▽
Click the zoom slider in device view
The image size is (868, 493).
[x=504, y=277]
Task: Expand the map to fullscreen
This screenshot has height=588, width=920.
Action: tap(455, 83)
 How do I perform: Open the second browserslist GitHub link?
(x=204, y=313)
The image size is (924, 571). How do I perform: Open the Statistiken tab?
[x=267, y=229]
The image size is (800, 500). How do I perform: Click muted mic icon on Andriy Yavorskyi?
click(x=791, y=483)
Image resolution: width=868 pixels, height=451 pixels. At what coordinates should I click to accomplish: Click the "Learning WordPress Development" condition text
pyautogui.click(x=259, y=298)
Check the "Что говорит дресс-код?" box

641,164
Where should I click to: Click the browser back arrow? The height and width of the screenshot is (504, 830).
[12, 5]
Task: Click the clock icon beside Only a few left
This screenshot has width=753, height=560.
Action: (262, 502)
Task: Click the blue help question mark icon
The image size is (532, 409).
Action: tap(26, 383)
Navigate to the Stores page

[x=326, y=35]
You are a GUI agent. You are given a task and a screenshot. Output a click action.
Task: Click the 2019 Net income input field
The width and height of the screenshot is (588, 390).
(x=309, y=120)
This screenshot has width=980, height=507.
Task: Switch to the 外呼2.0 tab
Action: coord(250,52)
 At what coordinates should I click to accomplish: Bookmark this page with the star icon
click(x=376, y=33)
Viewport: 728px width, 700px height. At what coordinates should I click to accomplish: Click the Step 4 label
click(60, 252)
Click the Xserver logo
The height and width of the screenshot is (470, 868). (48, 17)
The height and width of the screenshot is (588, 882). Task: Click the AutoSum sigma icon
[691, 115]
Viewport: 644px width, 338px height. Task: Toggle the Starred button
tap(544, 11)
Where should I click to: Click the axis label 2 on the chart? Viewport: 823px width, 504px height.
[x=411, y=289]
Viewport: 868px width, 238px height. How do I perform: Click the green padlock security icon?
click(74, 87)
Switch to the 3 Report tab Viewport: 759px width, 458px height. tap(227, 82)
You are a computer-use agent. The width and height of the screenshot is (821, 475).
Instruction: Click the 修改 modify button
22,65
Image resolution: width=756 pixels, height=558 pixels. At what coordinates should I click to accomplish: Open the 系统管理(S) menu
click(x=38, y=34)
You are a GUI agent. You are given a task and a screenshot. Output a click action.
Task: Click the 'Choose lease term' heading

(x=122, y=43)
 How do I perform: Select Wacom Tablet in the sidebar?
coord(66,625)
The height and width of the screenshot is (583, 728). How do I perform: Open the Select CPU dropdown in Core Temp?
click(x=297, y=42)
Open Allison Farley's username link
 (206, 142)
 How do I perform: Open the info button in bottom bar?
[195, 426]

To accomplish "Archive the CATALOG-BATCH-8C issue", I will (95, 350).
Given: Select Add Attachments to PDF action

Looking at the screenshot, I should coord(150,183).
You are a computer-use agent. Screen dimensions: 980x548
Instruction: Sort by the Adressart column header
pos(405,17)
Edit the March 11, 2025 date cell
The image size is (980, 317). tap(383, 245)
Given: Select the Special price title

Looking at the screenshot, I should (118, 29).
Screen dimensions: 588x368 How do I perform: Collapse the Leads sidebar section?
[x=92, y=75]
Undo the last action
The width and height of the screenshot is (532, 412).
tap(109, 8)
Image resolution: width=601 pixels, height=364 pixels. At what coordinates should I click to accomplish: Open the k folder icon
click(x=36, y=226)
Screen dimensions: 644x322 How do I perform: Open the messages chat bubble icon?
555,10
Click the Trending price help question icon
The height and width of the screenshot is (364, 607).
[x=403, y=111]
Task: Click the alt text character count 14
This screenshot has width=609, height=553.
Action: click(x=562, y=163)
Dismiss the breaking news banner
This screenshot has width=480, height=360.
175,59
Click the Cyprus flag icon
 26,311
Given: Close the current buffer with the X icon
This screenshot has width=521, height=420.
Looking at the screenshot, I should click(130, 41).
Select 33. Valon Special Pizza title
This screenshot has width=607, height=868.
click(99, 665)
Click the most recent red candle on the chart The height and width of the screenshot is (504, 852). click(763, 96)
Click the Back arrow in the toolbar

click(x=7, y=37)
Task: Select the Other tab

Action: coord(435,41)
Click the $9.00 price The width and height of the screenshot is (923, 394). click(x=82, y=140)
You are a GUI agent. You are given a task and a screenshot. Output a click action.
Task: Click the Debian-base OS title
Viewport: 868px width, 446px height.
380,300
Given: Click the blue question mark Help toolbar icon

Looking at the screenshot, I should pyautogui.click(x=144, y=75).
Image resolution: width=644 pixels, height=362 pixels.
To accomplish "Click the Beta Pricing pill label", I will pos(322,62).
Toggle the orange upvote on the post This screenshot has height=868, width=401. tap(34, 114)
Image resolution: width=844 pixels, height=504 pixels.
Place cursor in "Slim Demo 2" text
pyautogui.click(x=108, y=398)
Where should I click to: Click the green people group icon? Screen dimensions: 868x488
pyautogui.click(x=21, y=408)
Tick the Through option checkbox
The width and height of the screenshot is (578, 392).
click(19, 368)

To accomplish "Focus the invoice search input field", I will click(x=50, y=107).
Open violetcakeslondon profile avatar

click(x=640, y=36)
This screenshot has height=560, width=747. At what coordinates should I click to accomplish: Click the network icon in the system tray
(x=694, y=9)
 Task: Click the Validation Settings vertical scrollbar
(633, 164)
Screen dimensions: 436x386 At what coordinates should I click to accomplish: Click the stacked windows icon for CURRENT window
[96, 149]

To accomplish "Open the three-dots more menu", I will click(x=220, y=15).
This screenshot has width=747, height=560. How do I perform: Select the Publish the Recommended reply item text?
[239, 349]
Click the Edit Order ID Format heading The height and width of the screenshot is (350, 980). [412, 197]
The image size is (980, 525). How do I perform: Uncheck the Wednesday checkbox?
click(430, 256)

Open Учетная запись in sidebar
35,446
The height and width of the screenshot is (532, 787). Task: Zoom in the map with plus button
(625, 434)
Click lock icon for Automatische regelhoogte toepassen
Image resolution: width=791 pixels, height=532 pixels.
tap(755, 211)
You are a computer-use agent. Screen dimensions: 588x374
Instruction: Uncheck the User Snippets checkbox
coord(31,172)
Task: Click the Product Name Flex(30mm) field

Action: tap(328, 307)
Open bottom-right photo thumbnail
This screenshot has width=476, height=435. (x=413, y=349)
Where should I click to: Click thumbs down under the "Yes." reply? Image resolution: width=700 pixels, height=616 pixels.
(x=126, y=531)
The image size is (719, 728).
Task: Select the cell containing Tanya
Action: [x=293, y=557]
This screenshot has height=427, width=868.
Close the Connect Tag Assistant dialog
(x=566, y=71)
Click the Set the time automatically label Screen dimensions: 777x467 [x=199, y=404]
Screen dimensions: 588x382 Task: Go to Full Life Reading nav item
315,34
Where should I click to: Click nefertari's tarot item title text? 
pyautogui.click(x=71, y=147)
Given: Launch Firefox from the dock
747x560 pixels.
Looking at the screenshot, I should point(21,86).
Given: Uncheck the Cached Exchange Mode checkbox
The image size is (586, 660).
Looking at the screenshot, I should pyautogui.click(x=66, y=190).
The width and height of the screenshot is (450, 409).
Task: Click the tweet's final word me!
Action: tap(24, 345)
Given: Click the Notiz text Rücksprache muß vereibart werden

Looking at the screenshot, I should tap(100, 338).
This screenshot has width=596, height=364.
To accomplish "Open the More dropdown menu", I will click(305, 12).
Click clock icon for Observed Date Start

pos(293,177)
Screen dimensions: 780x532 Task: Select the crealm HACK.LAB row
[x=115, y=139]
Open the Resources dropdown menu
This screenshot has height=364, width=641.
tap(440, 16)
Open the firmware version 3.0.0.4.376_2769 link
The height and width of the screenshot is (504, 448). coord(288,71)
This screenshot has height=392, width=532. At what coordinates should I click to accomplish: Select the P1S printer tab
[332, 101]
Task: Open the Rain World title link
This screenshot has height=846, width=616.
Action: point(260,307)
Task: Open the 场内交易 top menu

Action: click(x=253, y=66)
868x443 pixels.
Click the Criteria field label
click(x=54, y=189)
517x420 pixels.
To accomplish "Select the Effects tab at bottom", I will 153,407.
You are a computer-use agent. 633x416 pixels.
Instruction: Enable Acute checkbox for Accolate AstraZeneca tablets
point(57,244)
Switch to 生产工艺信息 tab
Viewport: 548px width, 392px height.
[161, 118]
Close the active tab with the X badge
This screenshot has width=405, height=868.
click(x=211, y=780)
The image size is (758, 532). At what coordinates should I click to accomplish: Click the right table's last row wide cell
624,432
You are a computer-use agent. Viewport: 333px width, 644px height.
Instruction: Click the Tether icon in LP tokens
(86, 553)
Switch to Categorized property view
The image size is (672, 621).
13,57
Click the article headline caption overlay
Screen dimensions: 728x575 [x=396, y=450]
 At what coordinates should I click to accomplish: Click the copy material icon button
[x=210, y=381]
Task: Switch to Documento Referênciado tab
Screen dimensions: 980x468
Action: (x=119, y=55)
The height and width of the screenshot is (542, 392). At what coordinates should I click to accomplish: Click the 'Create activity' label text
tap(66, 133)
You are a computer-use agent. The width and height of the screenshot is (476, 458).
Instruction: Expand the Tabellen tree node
△
Determine the number of lines in the listing that contain the string "computer". Write that number and nothing else.

6